■ Your task ■
Set all the entries down once more, with nothing altered.

(Dataset entries)
:::::
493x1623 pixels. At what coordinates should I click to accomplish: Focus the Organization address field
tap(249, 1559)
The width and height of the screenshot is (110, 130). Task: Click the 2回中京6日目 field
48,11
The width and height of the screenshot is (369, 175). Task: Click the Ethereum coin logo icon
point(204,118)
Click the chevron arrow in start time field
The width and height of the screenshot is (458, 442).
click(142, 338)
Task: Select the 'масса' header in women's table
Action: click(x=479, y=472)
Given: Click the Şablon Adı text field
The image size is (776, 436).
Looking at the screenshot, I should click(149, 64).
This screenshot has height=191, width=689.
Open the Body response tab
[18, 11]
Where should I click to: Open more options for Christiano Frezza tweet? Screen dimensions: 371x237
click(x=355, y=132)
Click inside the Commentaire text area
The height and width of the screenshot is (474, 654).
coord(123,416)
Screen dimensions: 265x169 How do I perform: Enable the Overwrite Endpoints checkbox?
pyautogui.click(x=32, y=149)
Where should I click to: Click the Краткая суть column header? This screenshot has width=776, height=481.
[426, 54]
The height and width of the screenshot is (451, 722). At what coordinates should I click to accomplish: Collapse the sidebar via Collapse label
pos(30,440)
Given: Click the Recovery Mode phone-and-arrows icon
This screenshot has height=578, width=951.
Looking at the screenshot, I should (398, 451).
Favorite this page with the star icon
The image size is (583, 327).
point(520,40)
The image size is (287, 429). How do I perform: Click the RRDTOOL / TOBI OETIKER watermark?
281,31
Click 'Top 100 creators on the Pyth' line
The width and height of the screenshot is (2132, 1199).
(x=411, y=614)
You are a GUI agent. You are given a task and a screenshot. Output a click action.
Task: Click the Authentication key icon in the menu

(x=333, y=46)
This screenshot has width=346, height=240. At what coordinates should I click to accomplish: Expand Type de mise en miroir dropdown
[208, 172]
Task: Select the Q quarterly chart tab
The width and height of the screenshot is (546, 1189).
:::::
■ Problem solution ■
493x1623 pixels. At what coordinates should I click to accomplish: Focus the Organization address field
tap(249, 1559)
The width and height of the screenshot is (110, 130). Task: Click the 2回中京6日目 field
48,11
The width and height of the screenshot is (369, 175). Task: Click the Ethereum coin logo icon
point(204,118)
Click the chevron arrow in start time field
The width and height of the screenshot is (458, 442).
click(142, 338)
Task: Select the 'масса' header in women's table
Action: click(x=479, y=472)
Given: Click the Şablon Adı text field
The image size is (776, 436).
Looking at the screenshot, I should click(149, 64).
This screenshot has height=191, width=689.
Open the Body response tab
[18, 11]
Where should I click to: Open more options for Christiano Frezza tweet? Screen dimensions: 371x237
click(x=355, y=132)
Click inside the Commentaire text area
The height and width of the screenshot is (474, 654).
coord(123,416)
Screen dimensions: 265x169 How do I perform: Enable the Overwrite Endpoints checkbox?
pyautogui.click(x=32, y=149)
Where should I click to: Click the Краткая суть column header? This screenshot has width=776, height=481.
[426, 54]
The height and width of the screenshot is (451, 722). At what coordinates should I click to accomplish: Collapse the sidebar via Collapse label
pos(30,440)
Given: Click the Recovery Mode phone-and-arrows icon
This screenshot has height=578, width=951.
Looking at the screenshot, I should (398, 451).
Favorite this page with the star icon
The image size is (583, 327).
point(520,40)
The image size is (287, 429). How do I perform: Click the RRDTOOL / TOBI OETIKER watermark?
281,31
Click 'Top 100 creators on the Pyth' line
The width and height of the screenshot is (2132, 1199).
(x=411, y=614)
You are a GUI agent. You are given a task and a screenshot. Output a click action.
Task: Click the Authentication key icon in the menu

(x=333, y=46)
This screenshot has width=346, height=240. At what coordinates should I click to accomplish: Expand Type de mise en miroir dropdown
[208, 172]
Task: Select the Q quarterly chart tab
The width and height of the screenshot is (546, 1189).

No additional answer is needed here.